いや、おそらくは、あなたが思い出すのはムーミンだろう。アニメのTVシリーズが作られ、近年も映画が公開され、数々のグッズが発売され、誰もが知っているムーミンとその仲間たち。
彼女が生み出したムーミンシリーズは素晴らしい(としか言いようがない)小説群である。そこに登場するどこか奇妙な生き物たちは、孤独で、やさしく、特にちょっと頑固で、困りものだ。
私は、そんな小説ムーミンシリーズを読んだことがある人にこそ、「ムーミン」を書いていない時のトーベ・ヤンソンを知ってほしい。小説家として彼女が書いたもの、その繊細さ、するどさを。
たとえば「夏の子ども」に登場する、主人公一家と夏の間だけ同居することになった少年エーリスの、読んでいて胸にじんわり広がる、圧倒的な「嫌さ」。この子ども、それはもう、本当に「嫌」なのだ。その姿がありありと目に見え、その言葉、その声は、まるですぐそこでしゃべっているよう。この子どもがあんまり嫌な子なので、私はわーっと大声をあげて、ものを投げつけ、蹴っ飛ばしてやりたくなる。
この本には、こんなふうに「嫌さ」から、「孤独」「依存」「懐かしさ」、いろんなものが詰まっていて、きっとその中には、あなたが理解できるものがある。それは、いつかどこかであなたが体験したものに、きっとよく似ている。本当に、驚くほど、似ている。それは彼女が書いたものの中に、はっとするほどくっきりと描き出された人間がいて、その人間たちの感情が、あまりにも鮮やかに言葉で表されているせいだ。

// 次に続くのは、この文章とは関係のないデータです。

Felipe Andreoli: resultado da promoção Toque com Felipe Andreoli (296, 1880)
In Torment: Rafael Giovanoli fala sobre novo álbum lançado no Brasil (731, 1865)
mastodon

小説家は、これをやる。優れた小説家は、これを巧みにやる。トーベ・ヤンソンはこれを巧みにやった。彼女は「ムーミンの生みの親」であり、ムーミンシリーズは素晴らしい小説だけれど、彼女はムーミンシリーズを書いていない時だって、優れた小説家だった。彼女が自ら選んだ三十一編の小説(七編は未邦訳だったものである)を一冊で読めるこの贅沢な本で、彼女の小説家としての素晴らしさを改めて体験してほしい。